Modeling Water Column Oil Concentrations with a Lagrangian Element Oil Spill Model (GNOME)

Christopher H Barker, NOAA National Ocean Service, Silver Spring, MD, United States and Amoreena MacFadyen, NOAA, Office of Response & Restoration, Seattle, WA, United States
Abstract:
Predicting water column concentrations can be important during an oil spill response in order to understand potential impacts and consider mitigation strategies. These concentrations are also critical to understanding exposure of organisms to oil compounds in the aftermath of a spill (for example, in the injury assessment process). Most oil spill fate and transport models, including NOAA’s “GNOME” model, use a Lagrangian element (particle tracking) approach. This approach has many advantages including allowing for the addition of “behavior” to the particles -- in the case of oil this includes weathering processes like evaporation from surface slicks, dissolution under the surface, and/or rise velocities for droplets within the water column.
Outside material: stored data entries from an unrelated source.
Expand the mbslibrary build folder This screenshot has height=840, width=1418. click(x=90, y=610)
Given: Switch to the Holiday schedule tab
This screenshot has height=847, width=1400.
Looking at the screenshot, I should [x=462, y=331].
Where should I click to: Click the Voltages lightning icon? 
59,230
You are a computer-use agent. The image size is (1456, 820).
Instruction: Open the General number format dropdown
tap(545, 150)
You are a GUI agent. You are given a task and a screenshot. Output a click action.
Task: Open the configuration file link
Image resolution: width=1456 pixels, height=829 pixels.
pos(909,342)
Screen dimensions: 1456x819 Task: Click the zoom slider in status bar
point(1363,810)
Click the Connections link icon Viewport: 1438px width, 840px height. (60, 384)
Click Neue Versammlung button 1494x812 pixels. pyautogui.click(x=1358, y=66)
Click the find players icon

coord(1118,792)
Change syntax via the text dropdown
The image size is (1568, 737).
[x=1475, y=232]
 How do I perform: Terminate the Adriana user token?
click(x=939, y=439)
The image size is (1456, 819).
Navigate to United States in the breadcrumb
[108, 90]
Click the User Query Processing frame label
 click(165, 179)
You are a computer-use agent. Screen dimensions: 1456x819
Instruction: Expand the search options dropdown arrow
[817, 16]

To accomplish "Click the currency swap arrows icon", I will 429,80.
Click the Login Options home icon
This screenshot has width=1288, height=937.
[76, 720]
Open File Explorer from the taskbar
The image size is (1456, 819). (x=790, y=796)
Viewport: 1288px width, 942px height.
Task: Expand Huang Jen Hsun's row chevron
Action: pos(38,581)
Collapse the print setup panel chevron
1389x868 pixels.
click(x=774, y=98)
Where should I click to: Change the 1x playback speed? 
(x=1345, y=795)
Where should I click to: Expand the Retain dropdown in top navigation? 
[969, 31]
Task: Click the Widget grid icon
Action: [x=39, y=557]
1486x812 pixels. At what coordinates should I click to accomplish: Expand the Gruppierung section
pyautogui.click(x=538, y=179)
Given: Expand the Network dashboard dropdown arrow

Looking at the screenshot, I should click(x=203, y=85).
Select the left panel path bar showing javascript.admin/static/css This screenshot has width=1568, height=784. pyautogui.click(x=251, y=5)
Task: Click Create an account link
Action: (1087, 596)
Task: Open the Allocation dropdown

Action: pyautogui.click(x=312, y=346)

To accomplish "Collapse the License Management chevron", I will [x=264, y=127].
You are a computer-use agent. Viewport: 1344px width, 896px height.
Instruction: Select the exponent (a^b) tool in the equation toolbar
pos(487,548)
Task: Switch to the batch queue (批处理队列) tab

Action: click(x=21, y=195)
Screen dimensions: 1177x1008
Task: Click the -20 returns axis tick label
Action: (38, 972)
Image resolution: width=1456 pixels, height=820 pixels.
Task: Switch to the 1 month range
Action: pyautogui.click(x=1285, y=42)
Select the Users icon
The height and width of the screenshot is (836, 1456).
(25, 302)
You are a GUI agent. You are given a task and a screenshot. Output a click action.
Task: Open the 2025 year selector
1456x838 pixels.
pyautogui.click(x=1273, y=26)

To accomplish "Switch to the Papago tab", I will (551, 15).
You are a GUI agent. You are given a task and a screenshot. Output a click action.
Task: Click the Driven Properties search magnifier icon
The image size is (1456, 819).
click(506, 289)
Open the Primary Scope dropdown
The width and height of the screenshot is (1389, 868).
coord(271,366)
Prediction of water column concentrations is sensitive to a number of factors that are not typically well known or understood. These include: the turbulence profile of the water column, the droplet size distribution of oil under the surface, and oil entrainment rates under white-capping seas. Here we review the challenges of modeling oil concentrations in the water column in general, and specifically the challenges of using a Lagrangian element approach. The results of various assumptions are explored with a sensitivity analysis and compared against oil concentrations measured in the field.